即使 Hadoop 正在运行,它也没有在作业跟踪器中显示我的作业 [英] Hadoop is not showing my job in the job tracker even though it is running

查看:46
本文介绍了即使 Hadoop 正在运行,它也没有在作业跟踪器中显示我的作业的处理方法,对大家解决问题具有一定的参考价值,需要的朋友们下面随着小编来一起学习吧!

问题描述

问题:当我向我的 hadoop 2.2.0 集群提交作业时,它没有显示在作业跟踪器中但作业成功完成.可以看到输出并且它正在正确运行并在运行时打印输出.

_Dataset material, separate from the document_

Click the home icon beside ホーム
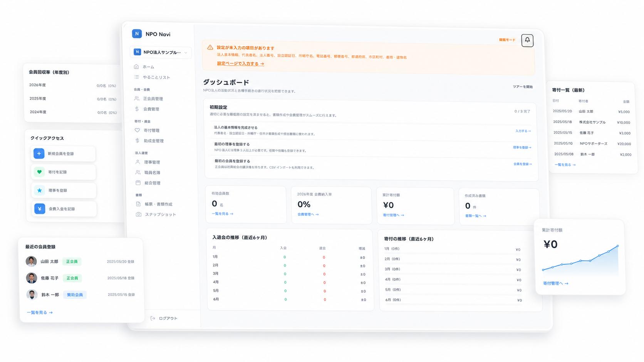Screen dimensions: 644x362 pyautogui.click(x=136, y=67)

我尝试了多个选项,但作业跟踪器没有看到作业.如果我使用 2.2.0 hadoop 运行流式作业,它会显示在任务跟踪器中,但是当我通过 hadoop-client api 提交它时,它不会显示在作业跟踪器中.我正在查看 8088 端口上的 ui 界面以验证作业

环境OSX Mavericks、Java 1.6、Hadoop 2.2.0 单节点集群、Tomcat 7.0.47

代码

 试试 {configuration.set("fs.defaultFS", "hdfs://127.0.0.1:9000");configuration.set("mapred.jobtracker.address", "localhost:9001");作业作业 = createJob(configuration);job.waitForCompletion(真);} 捕获(异常 e){logger.log(Level.SEVERE, "无法执行作业", e);}返回空;

etc/hadoop/mapred-site.xml

<预><代码><配置><财产><name>mapreduce.framework.name</name><value>纱线</value></属性><财产><name>mapred.job.tracker</name><value>localhost:9001</value></属性></配置>

etc/hadoop/core-site.xml

<预><代码><配置><财产><name>hadoop.tmp.dir</name><value>/tmp/hadoop-${user.name}</value><description>其他临时目录的基础.</description></属性><财产><name>fs.default.name</name><value>hdfs://localhost:9000</value></属性></配置>

解决方案

问题的解决方案是使用纱线的额外配置选项配置作业.我错误地假设 java hadoop-client api 将使用配置目录中的配置选项.我能够通过使用 log4j.properties 为我的单元测试打开详细日志记录来诊断问题.它表明作业在本地运行,没有提交给纱线资源管理器.通过一些试验和错误,我能够配置作业并将其提交给纱线资源管理器.

代码

 试试 {configuration.set("fs.defaultFS", "hdfs://127.0.0.1:9000");configuration.set("mapreduce.jobtracker.address", "localhost:54311");configuration.set("mapreduce.framework.name", "yarn");configuration.set("yarn.resourcemanager.address", "localhost:8032");作业作业 = createJob(configuration);job.waitForCompletion(真);} 捕获(异常 e){logger.log(Level.SEVERE, "无法执行作业", e);}

Problem: When I submit a job to my hadoop 2.2.0 cluster it doesn't show up in the job tracker but the job completes successfully. By this I can see the output and it is running correctly and prints output as it is running.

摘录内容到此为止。